次のCDが入ってくる前に、なにか、この頃聴いていない英国音楽をと適当に
引っ張りだして車に。ハウエルズにしました。久しぶりです。 英国の教会音
楽の大物。合唱などは当たり前なので、歌なしを選ぼうと思ったが、結局歌・
合唱とオケ。
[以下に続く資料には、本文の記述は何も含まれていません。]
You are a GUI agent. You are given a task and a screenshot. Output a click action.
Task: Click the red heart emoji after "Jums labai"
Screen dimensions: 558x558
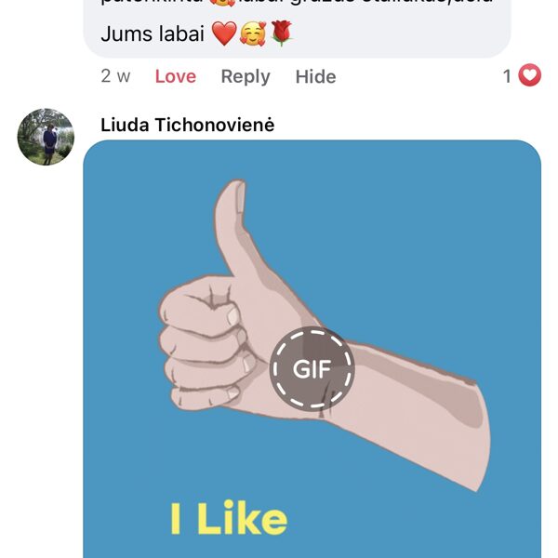[x=224, y=33]
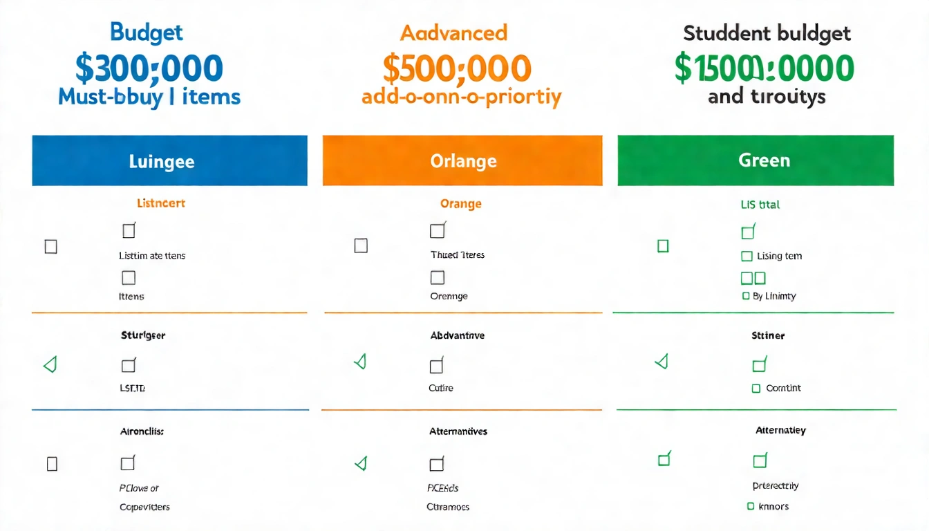This screenshot has width=929, height=531.
Task: Toggle the small green checkbox beside "knnors"
Action: pyautogui.click(x=751, y=506)
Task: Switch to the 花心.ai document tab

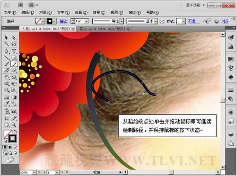Action: (102, 29)
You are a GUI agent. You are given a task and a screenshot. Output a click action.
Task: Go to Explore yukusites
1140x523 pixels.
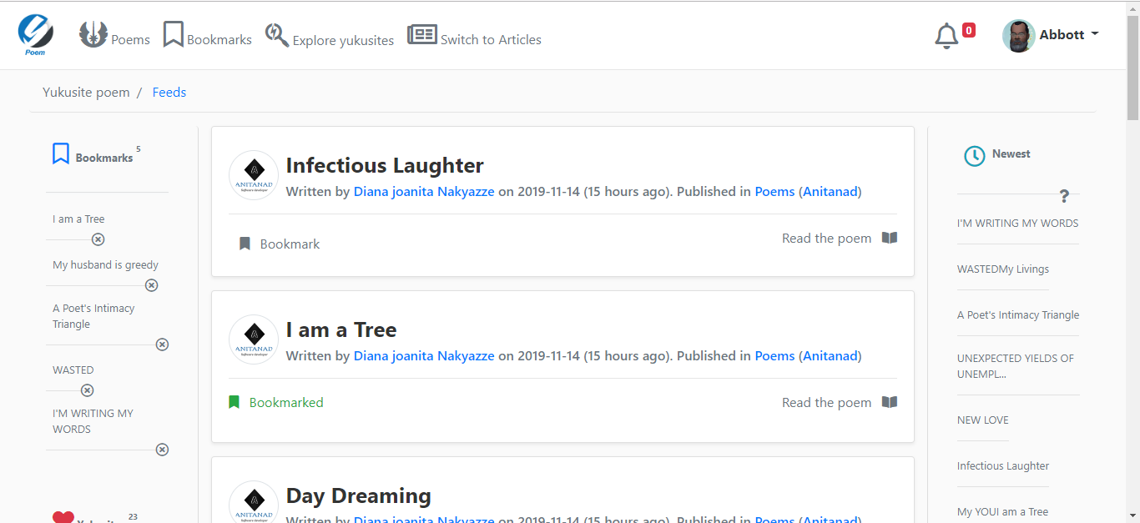tap(330, 38)
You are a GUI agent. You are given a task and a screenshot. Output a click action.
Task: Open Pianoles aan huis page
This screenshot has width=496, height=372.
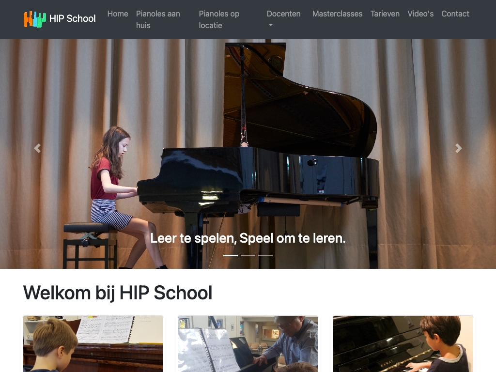158,19
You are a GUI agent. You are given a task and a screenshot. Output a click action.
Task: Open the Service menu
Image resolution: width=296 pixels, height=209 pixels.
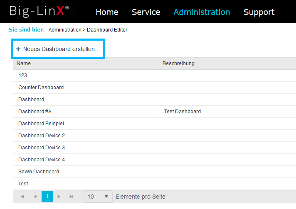click(x=146, y=12)
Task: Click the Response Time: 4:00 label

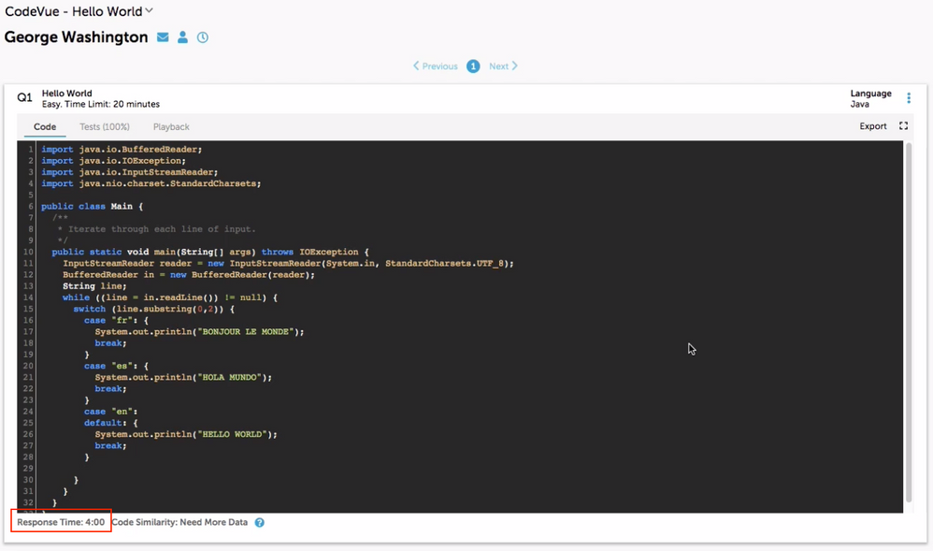Action: pos(61,522)
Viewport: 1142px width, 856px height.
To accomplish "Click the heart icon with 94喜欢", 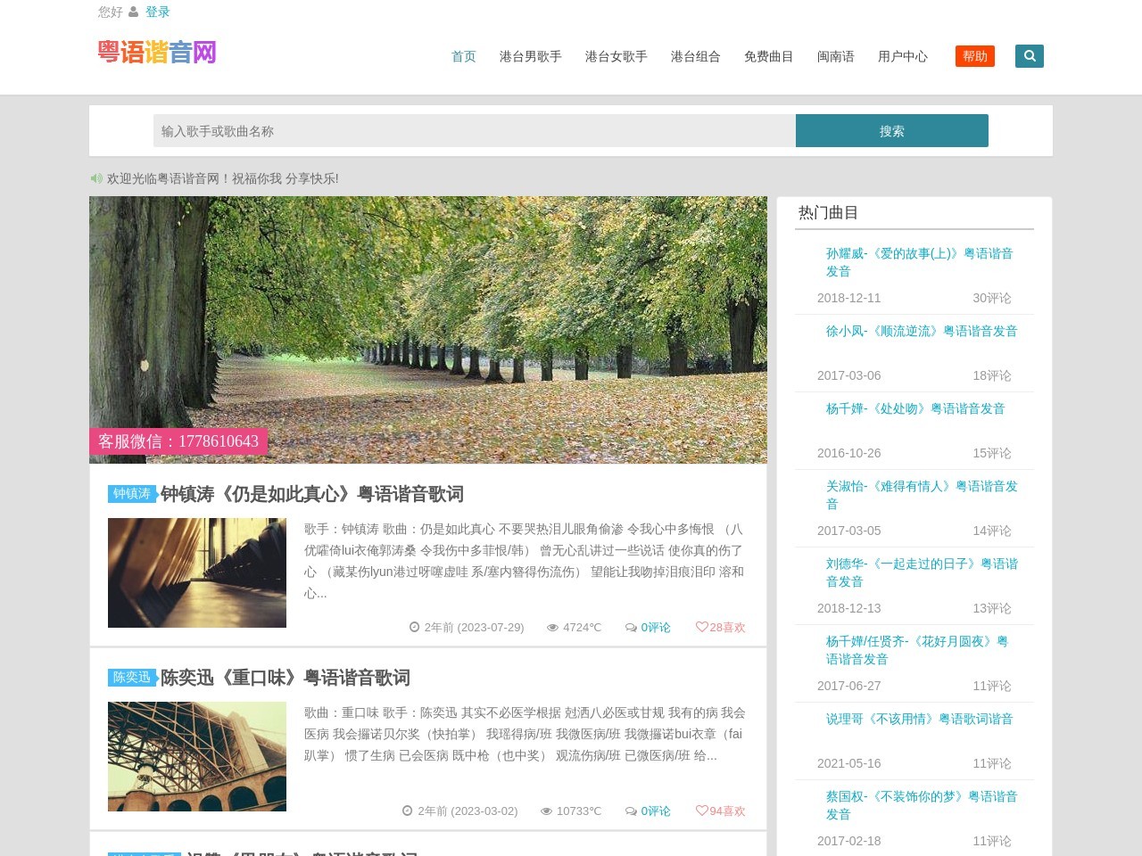I will [x=701, y=811].
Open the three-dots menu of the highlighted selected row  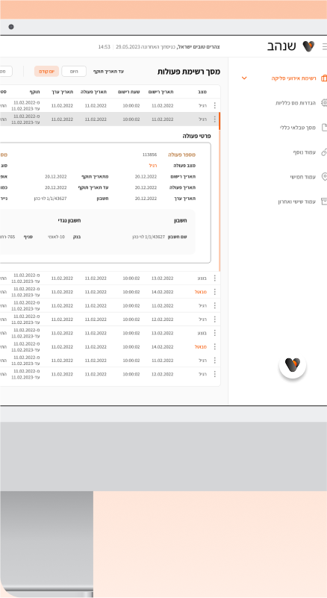pyautogui.click(x=215, y=119)
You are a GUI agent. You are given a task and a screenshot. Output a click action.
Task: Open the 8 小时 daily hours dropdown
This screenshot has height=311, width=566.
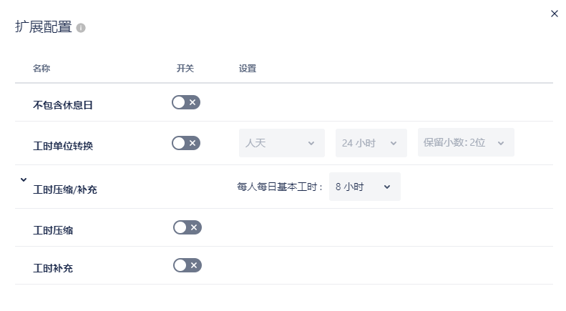click(x=364, y=187)
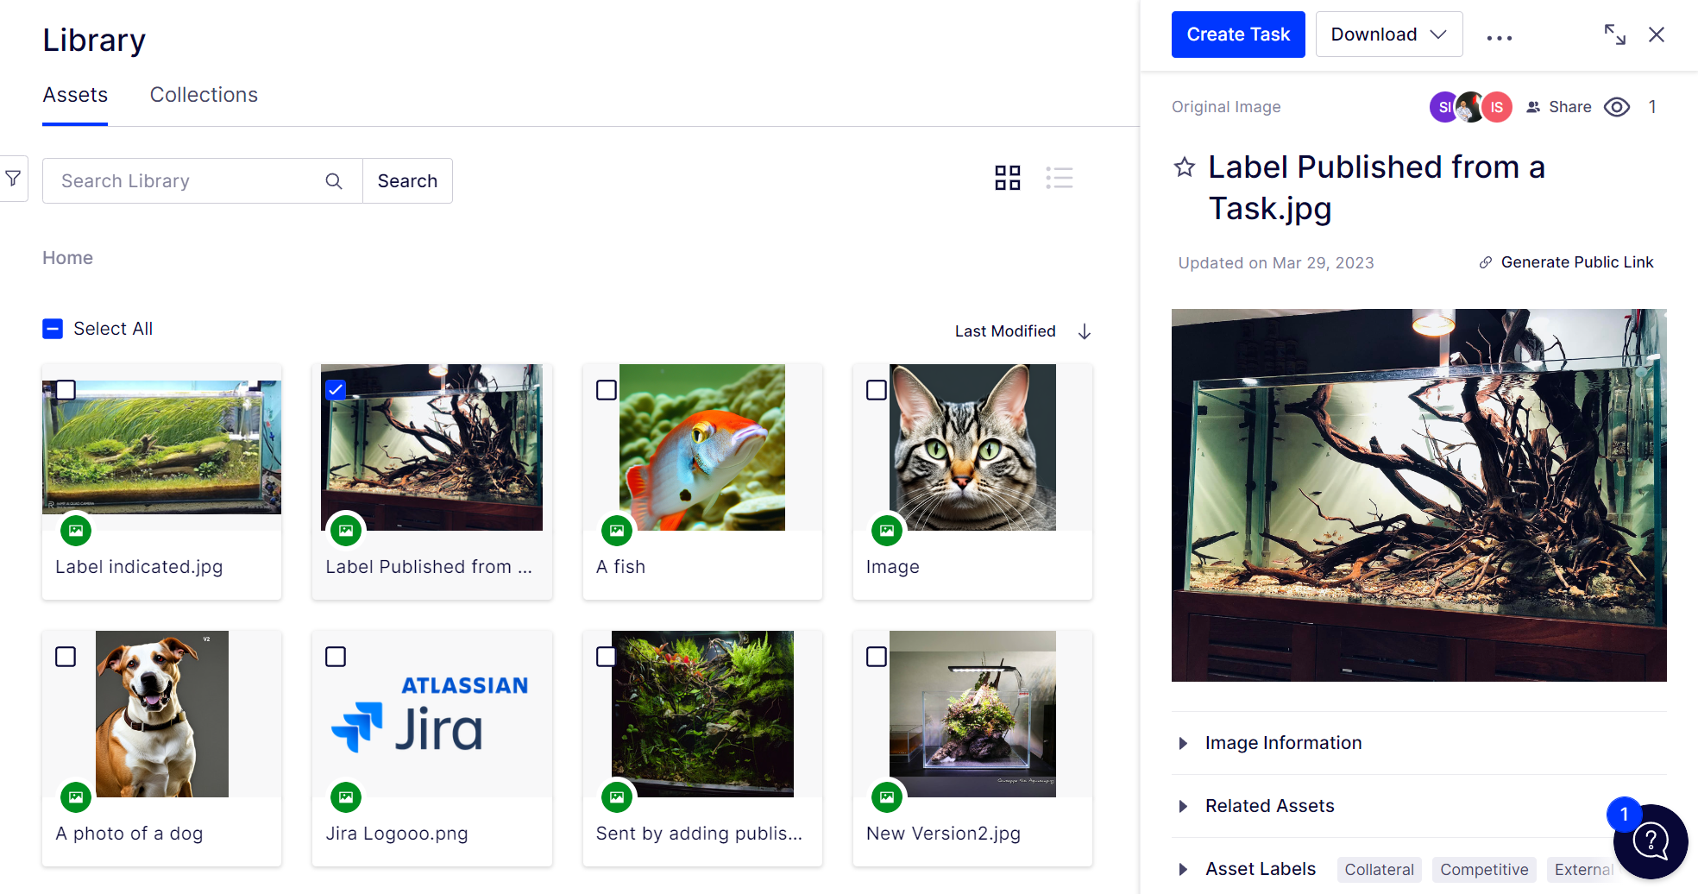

このアルバムは、ハウエルズでは2番目に手に入れたアルバム
じゃなかったかな。
 
②-⑦の『楽園の讃歌』
9歳の愛息を亡くした悲しみを、ざぁざぁあふれさせながら気丈に歌い上げ
た大作で、ソプラノとテノールの歌もワタシとしては例外的と言ってもいい
ぐらい気に入ったものですが、合唱もオケも規模が大きく、そのくそ真面目
で毅然とした態度ながら、輝かしくもある盛り上げがとても感動させる。
(感動じゃない)
③では「レクイエム エテルナム」と歌いだされるもんだから、レクイエム
的な作品なんでしょうが、決して敬虔さを疑うわけじゃないものの、誰が何
と言おうと息子の死が悲しい、ただそれだけ。神に顔を向けてはいるけれど。
どうもそんな気がする。
この規模で歯を食いしばって泣いている。うるさくない。むしろ見事に美し
い。こんなの、なかなかないと思います。
最後は光の国に行ってくれと願いながら、作者は泣き疲れて虚脱してしまっ
たみたいな終わり方。
 
『サー・パトリック・スペンス』(1917)
どういう経緯の曲なのかわからないが、過去に一度しか演奏記録がなく、
当然このアルバムが世界初録音。嘘だろう!と言いたくなる輝かしくも素
敵な曲。歌も合唱もあるけれど、教会音楽扱いじゃないからかもしれない。
『楽園の讃歌』の悲嘆を取り去ってしまったらこんな風、とでも言えそう。
これも傑作。
 
いい装置で聴いたわけではありません(少なからず悔しい)が、輝かしさ
も規模感も、NAXOSにしてはよく出ている録音じゃないでしょうか。強奏
時は若干泥んこ気味かな・・・、ワタシはあまり気にはなりませんが。
いろいろ聴きなおししなきゃいけませんね。感じ方も変わってきているし、
健康に聴ける時間もそう長くはないだろうし、ブログにあげていないもの
もたくさんあるわけだし・・・

 

kikuy1113.hatenadiary.com

ついでに聴いてみた管弦楽の2枚組 20161030 のアップを見ると、かな
り前だったんだね。CHANDOSの2枚組。なんともはや素晴らしい。ほと
んどみんな傑作。だいたいは同じような感想だったから、ハウエルズにつ
いてはそう変わってないってことになる。ドイツ音楽の影響もある作曲家
たちと違って、それはほとんど感じられない。
輝かしさなど、あのジョン・ウィリアムズと比べたくなってしまう。ただ
し、だからこそというべきか、現代音楽から見てみると時代遅れなのかな
ぁ。もっと人気が出てほしい。
しばらく車中にあって、他のものが聴けなかった。